DATASET ::
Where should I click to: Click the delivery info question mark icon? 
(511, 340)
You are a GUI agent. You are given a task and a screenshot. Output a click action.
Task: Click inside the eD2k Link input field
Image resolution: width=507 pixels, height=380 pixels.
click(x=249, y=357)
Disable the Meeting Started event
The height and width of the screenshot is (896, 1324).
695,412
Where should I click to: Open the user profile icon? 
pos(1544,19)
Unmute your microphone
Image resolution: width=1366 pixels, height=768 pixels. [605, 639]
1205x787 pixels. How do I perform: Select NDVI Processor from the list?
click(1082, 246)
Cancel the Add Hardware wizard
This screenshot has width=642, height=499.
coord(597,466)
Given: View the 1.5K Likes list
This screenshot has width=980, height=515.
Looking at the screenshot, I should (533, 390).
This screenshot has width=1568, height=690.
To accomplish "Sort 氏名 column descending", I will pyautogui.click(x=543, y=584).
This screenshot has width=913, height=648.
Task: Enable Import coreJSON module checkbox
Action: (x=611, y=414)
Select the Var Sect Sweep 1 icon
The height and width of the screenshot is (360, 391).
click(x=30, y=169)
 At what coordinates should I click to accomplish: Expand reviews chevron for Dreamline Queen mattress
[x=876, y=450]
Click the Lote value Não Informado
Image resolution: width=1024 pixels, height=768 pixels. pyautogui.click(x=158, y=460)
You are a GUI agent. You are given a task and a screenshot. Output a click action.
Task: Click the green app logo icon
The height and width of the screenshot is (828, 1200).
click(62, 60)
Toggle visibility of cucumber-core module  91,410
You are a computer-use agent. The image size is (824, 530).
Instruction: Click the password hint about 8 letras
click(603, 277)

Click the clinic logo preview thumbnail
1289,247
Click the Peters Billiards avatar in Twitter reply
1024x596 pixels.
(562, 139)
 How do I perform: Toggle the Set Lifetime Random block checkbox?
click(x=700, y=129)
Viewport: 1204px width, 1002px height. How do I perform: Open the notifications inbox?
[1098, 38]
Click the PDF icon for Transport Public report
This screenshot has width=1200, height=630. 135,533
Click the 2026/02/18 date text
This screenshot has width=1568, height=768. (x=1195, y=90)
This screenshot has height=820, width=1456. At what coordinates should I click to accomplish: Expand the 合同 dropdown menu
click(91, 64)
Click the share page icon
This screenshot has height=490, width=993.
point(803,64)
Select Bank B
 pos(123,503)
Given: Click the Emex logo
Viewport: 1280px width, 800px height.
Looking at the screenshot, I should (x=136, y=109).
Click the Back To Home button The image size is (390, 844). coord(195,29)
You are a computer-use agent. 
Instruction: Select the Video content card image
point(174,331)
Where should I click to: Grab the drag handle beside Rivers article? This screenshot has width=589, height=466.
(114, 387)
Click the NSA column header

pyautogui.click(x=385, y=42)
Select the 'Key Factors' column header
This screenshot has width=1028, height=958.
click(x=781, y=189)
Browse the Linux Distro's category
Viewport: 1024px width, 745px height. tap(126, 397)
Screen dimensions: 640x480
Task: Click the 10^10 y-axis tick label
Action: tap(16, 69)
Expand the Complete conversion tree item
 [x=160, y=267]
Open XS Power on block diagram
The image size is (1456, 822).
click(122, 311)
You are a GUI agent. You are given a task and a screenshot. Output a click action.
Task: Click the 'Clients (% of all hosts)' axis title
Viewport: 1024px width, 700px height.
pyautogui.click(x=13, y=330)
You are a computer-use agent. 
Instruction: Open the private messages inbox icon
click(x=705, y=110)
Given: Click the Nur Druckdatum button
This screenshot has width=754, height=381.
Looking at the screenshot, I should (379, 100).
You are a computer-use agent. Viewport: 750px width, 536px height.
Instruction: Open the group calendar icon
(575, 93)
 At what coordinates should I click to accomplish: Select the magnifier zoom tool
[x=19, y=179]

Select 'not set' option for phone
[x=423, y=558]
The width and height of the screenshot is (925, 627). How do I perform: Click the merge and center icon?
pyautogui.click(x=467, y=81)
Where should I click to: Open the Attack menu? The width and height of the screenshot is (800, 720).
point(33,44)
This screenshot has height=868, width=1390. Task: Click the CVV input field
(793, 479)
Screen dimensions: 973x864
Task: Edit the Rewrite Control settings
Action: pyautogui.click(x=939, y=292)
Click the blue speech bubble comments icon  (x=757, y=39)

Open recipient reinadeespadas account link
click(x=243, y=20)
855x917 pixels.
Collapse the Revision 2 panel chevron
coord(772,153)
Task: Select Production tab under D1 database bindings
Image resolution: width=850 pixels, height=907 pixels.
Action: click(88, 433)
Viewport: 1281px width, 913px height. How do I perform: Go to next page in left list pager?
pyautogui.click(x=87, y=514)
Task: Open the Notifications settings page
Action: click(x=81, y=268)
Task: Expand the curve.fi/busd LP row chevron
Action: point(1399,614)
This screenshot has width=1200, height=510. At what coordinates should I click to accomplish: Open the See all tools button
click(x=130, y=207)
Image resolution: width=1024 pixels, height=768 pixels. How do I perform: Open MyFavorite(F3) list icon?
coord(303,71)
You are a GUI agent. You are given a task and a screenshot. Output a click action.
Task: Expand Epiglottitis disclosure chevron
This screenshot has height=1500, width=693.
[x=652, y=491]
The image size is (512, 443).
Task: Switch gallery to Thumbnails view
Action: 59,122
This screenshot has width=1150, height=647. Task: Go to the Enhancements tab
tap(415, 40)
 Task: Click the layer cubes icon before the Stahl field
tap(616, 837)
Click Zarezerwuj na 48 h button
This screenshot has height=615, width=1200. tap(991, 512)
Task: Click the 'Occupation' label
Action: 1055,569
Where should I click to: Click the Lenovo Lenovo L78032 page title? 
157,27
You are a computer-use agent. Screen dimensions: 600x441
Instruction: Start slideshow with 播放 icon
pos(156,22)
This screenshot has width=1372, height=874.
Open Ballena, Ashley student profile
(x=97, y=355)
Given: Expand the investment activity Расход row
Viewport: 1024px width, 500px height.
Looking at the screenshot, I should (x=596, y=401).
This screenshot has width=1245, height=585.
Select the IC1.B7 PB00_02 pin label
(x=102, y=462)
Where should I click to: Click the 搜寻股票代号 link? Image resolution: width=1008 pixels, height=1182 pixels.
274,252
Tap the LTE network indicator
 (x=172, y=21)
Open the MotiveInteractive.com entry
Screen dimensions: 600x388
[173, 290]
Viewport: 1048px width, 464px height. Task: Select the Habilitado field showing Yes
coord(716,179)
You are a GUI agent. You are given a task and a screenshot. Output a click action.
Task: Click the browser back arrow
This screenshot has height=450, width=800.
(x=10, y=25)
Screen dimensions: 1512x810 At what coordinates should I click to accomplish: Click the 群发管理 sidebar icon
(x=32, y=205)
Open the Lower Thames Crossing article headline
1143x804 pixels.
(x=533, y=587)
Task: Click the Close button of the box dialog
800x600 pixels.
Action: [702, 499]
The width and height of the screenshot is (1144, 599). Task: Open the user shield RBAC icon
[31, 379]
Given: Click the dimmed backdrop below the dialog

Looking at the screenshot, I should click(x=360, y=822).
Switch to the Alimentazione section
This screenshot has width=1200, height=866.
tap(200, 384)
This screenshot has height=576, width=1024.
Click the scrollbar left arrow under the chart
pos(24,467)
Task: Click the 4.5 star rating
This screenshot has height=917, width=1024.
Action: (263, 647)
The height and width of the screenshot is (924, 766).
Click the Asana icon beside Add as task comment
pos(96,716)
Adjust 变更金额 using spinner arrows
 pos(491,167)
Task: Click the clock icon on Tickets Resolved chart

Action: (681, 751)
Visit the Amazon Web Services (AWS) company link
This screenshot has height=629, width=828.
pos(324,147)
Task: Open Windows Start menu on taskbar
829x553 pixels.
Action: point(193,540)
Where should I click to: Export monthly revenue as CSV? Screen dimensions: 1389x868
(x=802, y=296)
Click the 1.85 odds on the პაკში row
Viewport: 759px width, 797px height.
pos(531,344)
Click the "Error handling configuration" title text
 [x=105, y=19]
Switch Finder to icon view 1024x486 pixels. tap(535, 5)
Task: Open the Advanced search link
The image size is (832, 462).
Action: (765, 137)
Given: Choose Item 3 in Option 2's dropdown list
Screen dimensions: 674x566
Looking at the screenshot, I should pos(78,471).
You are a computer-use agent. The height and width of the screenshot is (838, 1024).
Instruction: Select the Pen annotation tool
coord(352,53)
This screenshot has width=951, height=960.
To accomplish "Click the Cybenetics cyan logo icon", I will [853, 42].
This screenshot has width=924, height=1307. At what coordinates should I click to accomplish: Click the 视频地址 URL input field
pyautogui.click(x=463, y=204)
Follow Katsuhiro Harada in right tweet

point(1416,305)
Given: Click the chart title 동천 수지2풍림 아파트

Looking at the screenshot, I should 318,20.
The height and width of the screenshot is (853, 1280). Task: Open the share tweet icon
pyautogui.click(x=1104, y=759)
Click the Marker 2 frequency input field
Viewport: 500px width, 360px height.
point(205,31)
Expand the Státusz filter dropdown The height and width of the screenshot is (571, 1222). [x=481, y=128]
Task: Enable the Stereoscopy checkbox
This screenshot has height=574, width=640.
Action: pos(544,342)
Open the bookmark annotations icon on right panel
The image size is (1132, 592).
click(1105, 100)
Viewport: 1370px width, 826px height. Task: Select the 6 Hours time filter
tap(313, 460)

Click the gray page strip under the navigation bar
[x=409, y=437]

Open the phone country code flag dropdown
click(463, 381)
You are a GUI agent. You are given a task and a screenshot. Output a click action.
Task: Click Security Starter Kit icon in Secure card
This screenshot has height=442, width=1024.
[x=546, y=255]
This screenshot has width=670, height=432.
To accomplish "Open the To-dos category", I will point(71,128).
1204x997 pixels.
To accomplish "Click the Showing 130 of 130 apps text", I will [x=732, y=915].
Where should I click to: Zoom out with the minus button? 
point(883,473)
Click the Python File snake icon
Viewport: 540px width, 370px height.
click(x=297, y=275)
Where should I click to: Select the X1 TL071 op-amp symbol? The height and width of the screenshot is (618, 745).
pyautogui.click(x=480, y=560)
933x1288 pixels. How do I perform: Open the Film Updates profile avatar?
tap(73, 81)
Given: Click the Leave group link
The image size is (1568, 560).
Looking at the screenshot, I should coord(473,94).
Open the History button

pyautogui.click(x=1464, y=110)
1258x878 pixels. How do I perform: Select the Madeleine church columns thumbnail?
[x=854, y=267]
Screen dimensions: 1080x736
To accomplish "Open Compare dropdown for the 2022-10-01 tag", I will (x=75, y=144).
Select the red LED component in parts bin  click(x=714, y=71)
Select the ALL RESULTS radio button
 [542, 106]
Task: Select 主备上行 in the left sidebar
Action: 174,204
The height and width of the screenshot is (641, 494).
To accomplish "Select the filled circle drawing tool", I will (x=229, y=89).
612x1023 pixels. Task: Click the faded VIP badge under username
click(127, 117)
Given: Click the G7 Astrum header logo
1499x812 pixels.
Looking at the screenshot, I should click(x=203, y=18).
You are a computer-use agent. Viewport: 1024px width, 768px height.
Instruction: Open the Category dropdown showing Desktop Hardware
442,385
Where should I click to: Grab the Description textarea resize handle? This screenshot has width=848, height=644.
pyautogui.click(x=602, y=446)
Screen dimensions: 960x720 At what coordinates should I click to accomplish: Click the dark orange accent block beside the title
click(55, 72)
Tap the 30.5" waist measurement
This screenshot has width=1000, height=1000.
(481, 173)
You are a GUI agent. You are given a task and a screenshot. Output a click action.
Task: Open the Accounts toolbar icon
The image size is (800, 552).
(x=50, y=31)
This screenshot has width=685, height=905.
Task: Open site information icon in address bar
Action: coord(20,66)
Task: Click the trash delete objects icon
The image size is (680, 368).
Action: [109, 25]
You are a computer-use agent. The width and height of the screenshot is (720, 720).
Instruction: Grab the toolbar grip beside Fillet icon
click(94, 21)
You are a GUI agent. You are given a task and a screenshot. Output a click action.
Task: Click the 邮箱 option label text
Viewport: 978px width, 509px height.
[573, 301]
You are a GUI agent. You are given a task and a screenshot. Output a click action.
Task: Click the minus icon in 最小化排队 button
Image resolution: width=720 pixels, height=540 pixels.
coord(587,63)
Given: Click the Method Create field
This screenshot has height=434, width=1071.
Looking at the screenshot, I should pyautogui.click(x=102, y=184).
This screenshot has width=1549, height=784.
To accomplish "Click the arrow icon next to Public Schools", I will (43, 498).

WHAT TO PRODUCE :: Looking at the data above, state how many of its lines contain the word "computer", and give nothing but that number.

ANSWER BELOW :: 8